→ YOUR INSTRUCTIONS
Count the lines in the material below that contain the string "height", treating uppercase and lowercase as different. Reply with the number alone.

→ INPUT
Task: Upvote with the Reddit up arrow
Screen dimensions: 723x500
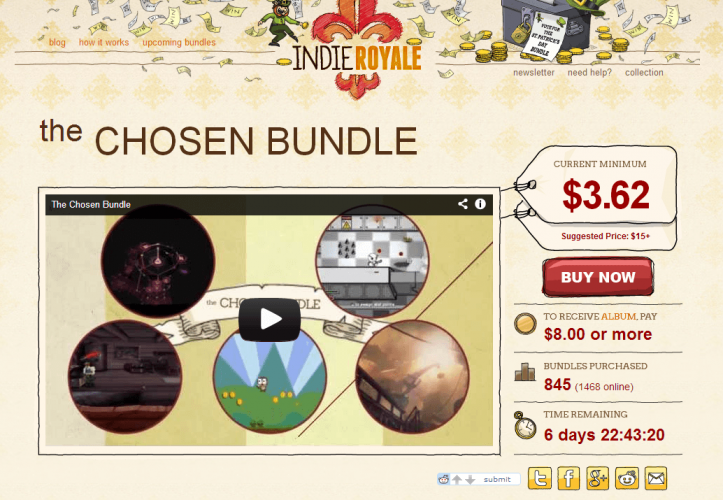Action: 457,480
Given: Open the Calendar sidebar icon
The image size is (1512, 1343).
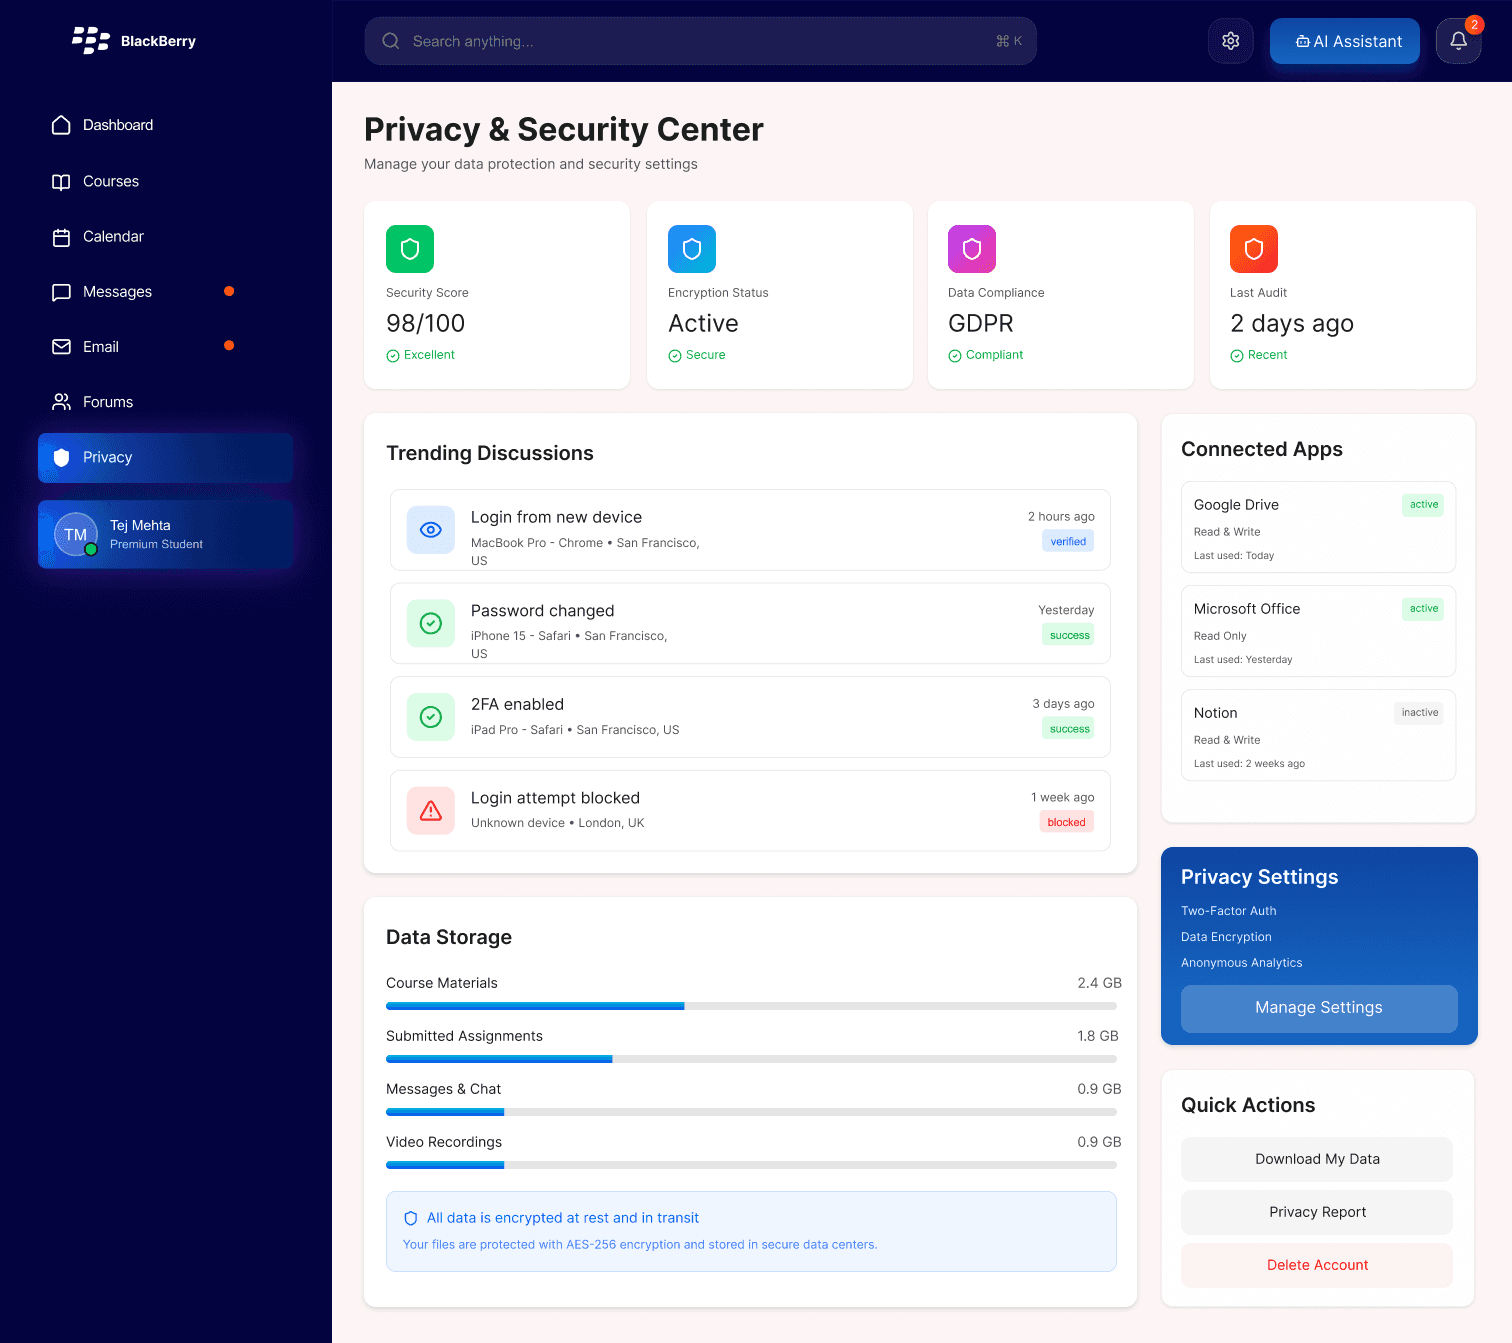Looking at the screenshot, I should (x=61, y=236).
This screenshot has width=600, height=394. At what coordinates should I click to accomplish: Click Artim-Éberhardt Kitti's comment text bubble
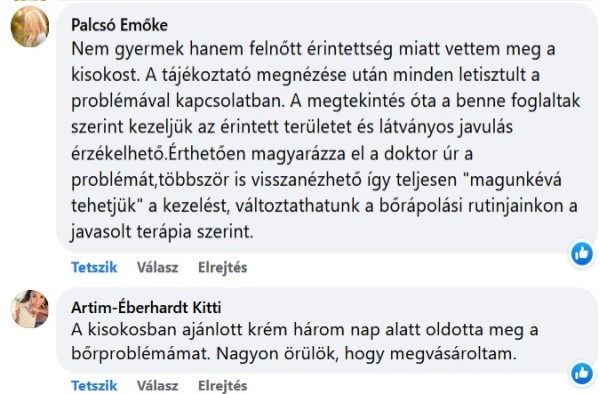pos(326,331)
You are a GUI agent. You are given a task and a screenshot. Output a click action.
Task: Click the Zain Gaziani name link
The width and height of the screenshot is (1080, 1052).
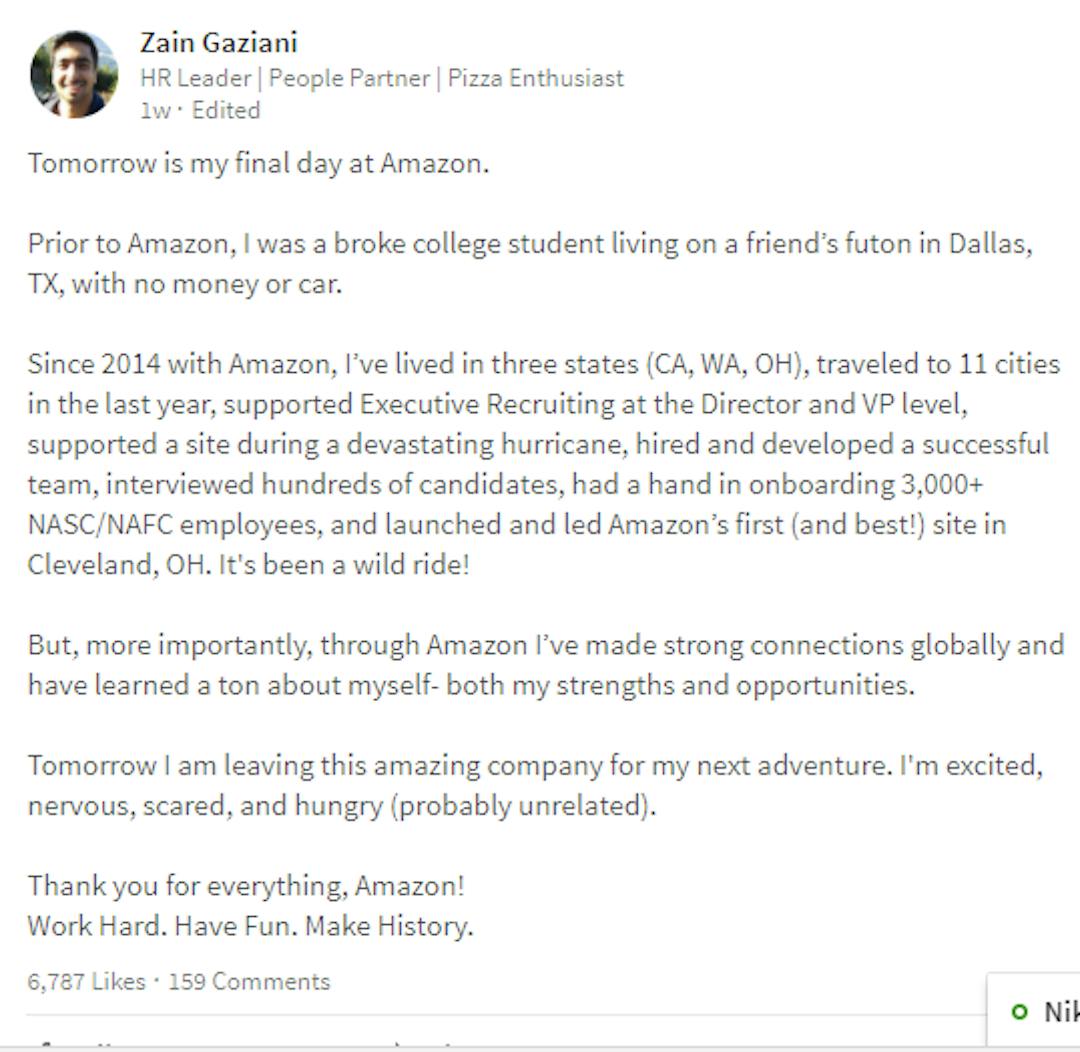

→ ANSWER FOR THIS EXERCISE
2